The actor claimed the director even confirmed his suspicions and flat out told him, "I don't want you in the movie." On his podcast, Freddie also said he "almost quit the movie" following a mishap that allegedly happened while filming a scene on a motorboat for the film's finale. He refers to it as not only a "near death experience," but a breaking point.
"I almost caught a flight and went home. I was done. I had enough. They had broken a ton of union stuff that they shouldn't have, like union rules. All kinds of things. And I just felt like yo, if I’m not wanted here, screw it. There's other things I can do. I dropped out of Le Cordon Bleu to make this movie. I'll go be a chef, that's what my mom wanted me to be anyways. I packed my bags that night. I was just gonna quit the business."
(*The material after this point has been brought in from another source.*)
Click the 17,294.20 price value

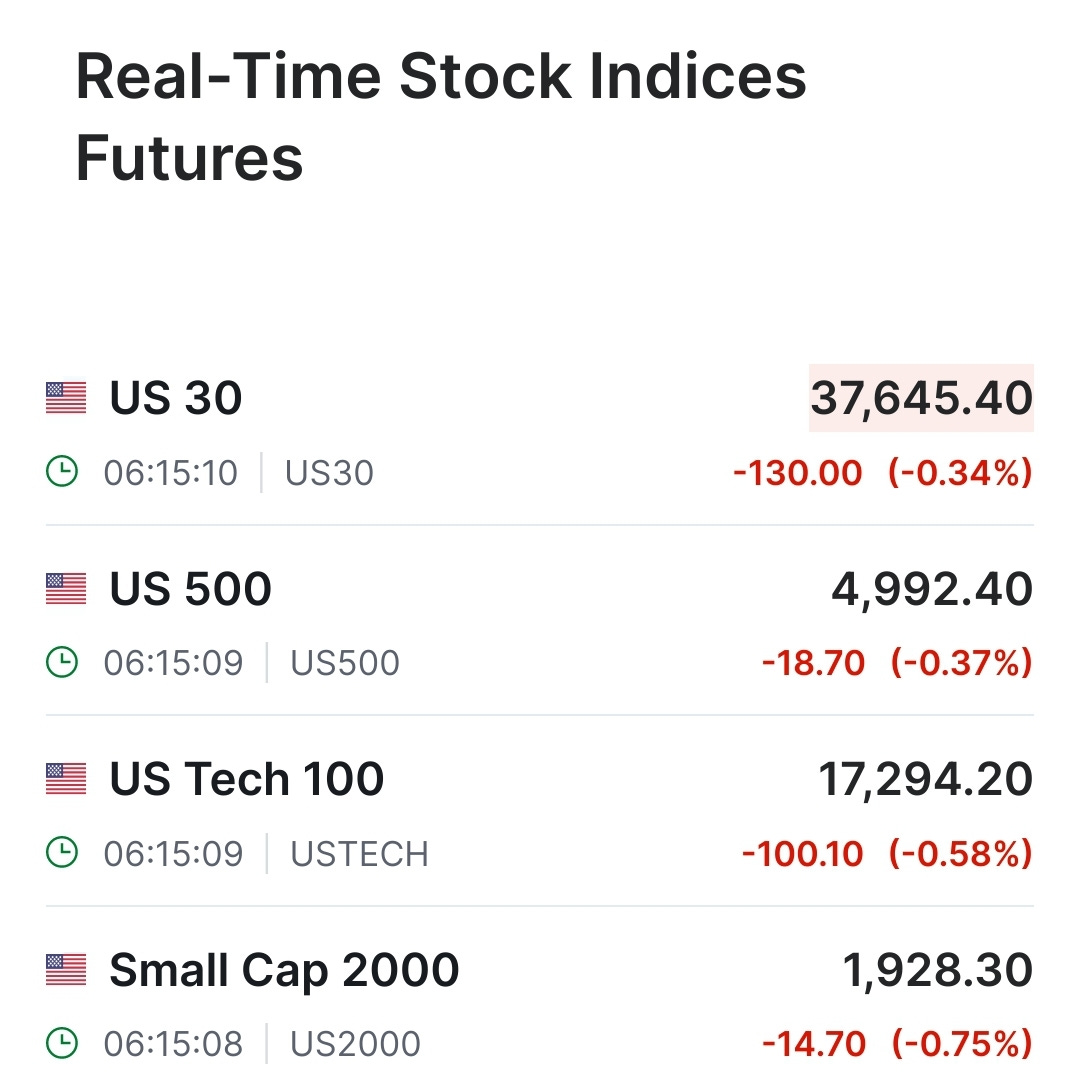925,779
This time a producer stepped in and calmed him down, as Freddie decided to stick it out so as not to leave his costars and some of the other members of the crew up a creek without a movie.
"I wanted to fight that guy two or three different times. Once I felt was a legitimate reason, and the other two I was just pissed off, which, that's not right. I'm glad everybody talked me down. In hindsight, I'm not upset, because that movie launched my whole career. I wouldn't have any of the things I have without that movie, I wouldn't have my wife, I wouldn't have all the other movies I've done, I wouldn't have this podcast. We wouldn't be doing this interview. I'm here because of that struggle and because of that pain and it was those things.
“It was a struggle to finish work every day, I was in pain every single day on that movie. However, it prepared me for this business in a way -- it sounds weird to say this -- I'm forever grateful for Jim for being such an asshole because I've never met one like that since. I've been prepared for every lesser A-hole in the business. And I'm sure he's a hero in someone else's story. I'm sure he helped someone else out and they loved him. But for me, he took a lot of frustration out on me. He was a first time director, he didn't have a lot of time, he didn't have the budget he wanted, he didn't have the actor he wanted, and he didn't know how to deal with that frustration."
Despite the horrible experience, the actor came back for the sequel, directed by Danny Cannon the following year, and he said it was the "exact opposite experience." Prinze Jr. said Cannon could be "tough to work for," but also "never demanded anything from anyone that he wouldn't demand for himself."
It’s awful that he had to go through that, but at least he had friends to lean on in the process, he met his future wife on the set, and he launched a successful career from it. I Know What You Did Last Summer was the last blockbuster movie Jim Gillespie directed.